URC Daily Devotion 22 August 2024

Daniel 3: 19 – 30

Then Nebuchadnezzar was so filled with rage against Shadrach, Meshach, and Abednego that his face was distorted. He ordered the furnace to be heated up seven times more than was customary, and ordered some of the strongest guards in his army to bind Shadrach, Meshach, and Abednego and to throw them into the furnace of blazing fire. So the men were bound, still wearing their tunics, their trousers, their hats, and their other garments, and they were thrown into the furnace of blazing fire.  Because the king’s command was urgent and the furnace was so overheated, the raging flames killed the men who lifted Shadrach, Meshach, and Abednego. But the three men, Shadrach, Meshach, and Abednego, fell down, bound, into the furnace of blazing fire.

Then King Nebuchadnezzar was astonished and rose up quickly. He said to his counsellors, ‘Was it not three men that we threw bound into the fire?’ They answered the king, ‘True, O king.’  He replied, ‘But I see four men unbound, walking in the middle of the fire, and they are not hurt; and the fourth has the appearance of a god.’ Nebuchadnezzar then approached the door of the furnace of blazing fire and said, ‘Shadrach, Meshach, and Abednego, servants of the Most High God, come out! Come here!’ So Shadrach, Meshach, and Abednego came out from the fire.  And the satraps, the prefects, the governors, and the king’s counsellors gathered together and saw that the fire had not had any power over the bodies of those men; the hair of their heads was not singed, their tunics were not harmed, and not even the smell of fire came from them.  Nebuchadnezzar said, ‘Blessed be the God of Shadrach, Meshach, and Abednego, who has sent his angel and delivered his servants who trusted in him. They disobeyed the king’s command and yielded up their bodies rather than serve and worship any god except their own God.  Therefore I make a decree: Any people, nation, or language that utters blasphemy against the God of Shadrach, Meshach, and Abednego shall be torn limb from limb, and their houses laid in ruins; for there is no other god who is able to deliver in this way.’  Then the king promoted Shadrach, Meshach, and Abednego in the province of Babylon.

Reflection

Rage has two faces.

The first, and most commonly understood one, is that of tyrants such as Nebuchadnezzar. They are dedicated to the status quo, which benefit them and others with power.  The other face of rage is seen in Shadrach, Meshach, and Abednego. They had been uprooted from their homeland when Nebuchadnezzar destroyed Jerusalem. They shared in what Martin Luther King Jr called a ‘divine dissatisfaction’ that the world as it was was not the world as it should have been. Yet they channelled their rage into the God who is love, rather than succumbing to fear and its cousin, hate.

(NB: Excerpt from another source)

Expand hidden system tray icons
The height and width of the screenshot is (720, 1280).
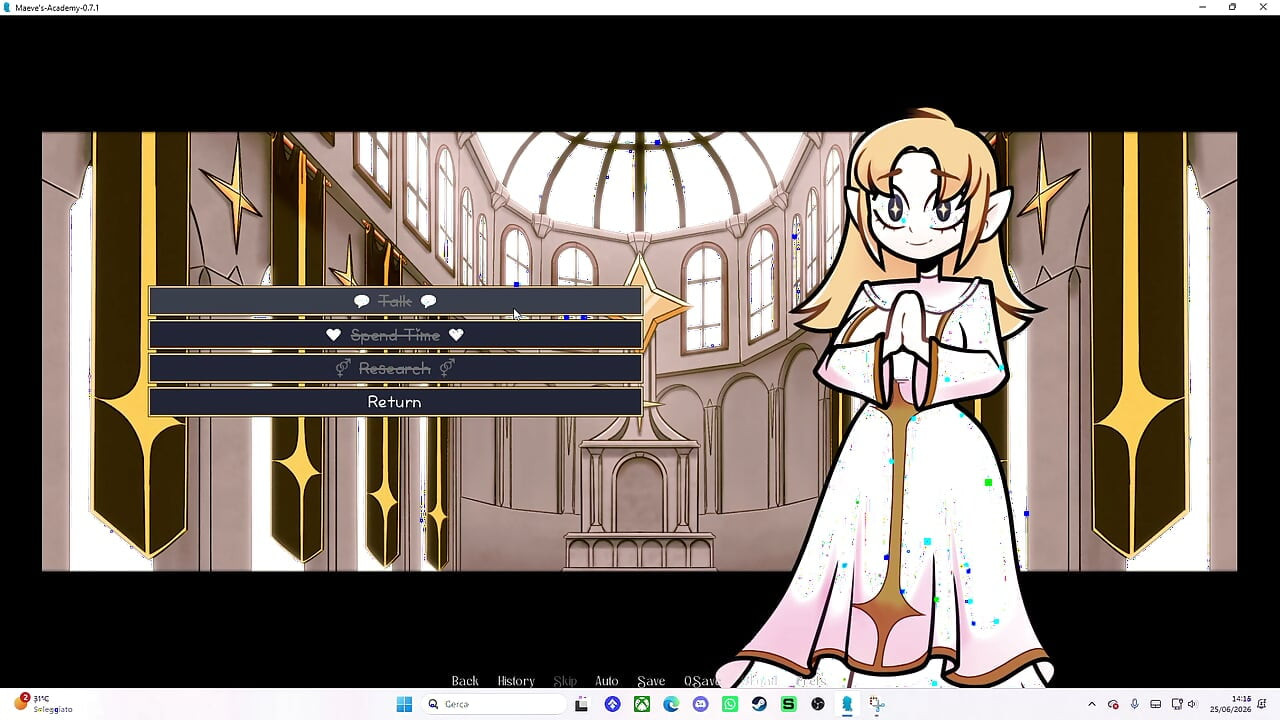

For them, love was not ‘emotional bosh.’ Perhaps these words of Dr King also would have resonated with them:
 
‘I’m concerned about a better world  … through violence you may murder a murderer, but you can’t murder murder. Through violence you may murder a liar, but you can’t establish truth. Through violence you may murder a hater, but you can’t murder hate through violence. Darkness cannot put out darkness; only light can do that.’

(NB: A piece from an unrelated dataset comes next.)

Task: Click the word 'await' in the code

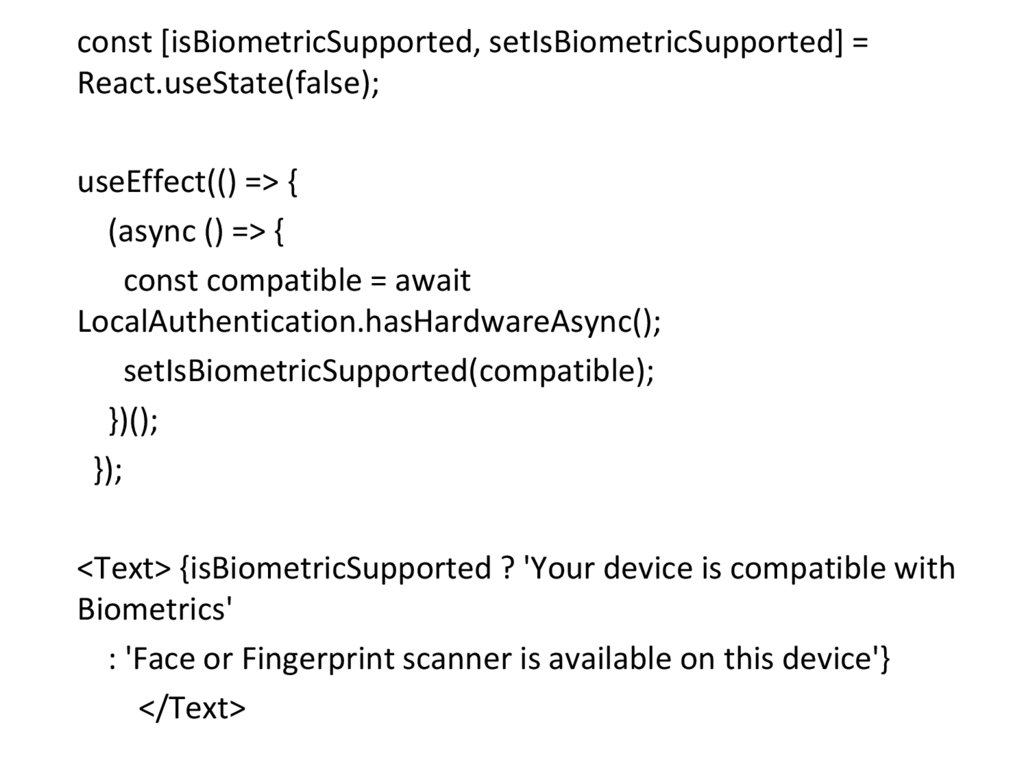Action: coord(432,280)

Dr King concluded this message addressing the ‘divine dissatisfaction’ of the treatment of Black people in America, by saying:

‘[L]et us remember that there is a creative force in this universe working to pull down the gigantic mountains of evil, a power that is able to make a way out of no way and transform dark yesterdays into bright tomorrows. Let us realise that the arc of the moral universe is long, but it bends toward justice.’

Shadrach, Meshach, and Abednego went with the living God into that tyrant’s fire. With God, they came out not even smelling of fire. We, likewise, go with God whenever we do not cave to the fear and violence of today’s tyrants. We go with God when we act on our own ‘divine dissatisfaction’, channelling our rage to participate in the creative joy with which God liberates people from all forms of oppression. Thanks be to God.
 
Prayer

God, you deliver us from the evils of violent tyrants. 
Save us from doing violence ourselves. 
Let us go into tyrants’ fires without fear. 
Let us channel our rage, our divine dissatisfaction, 
that the world as it is is not the world as it should be, 
into acts of love, carried out in your holy name. Amen.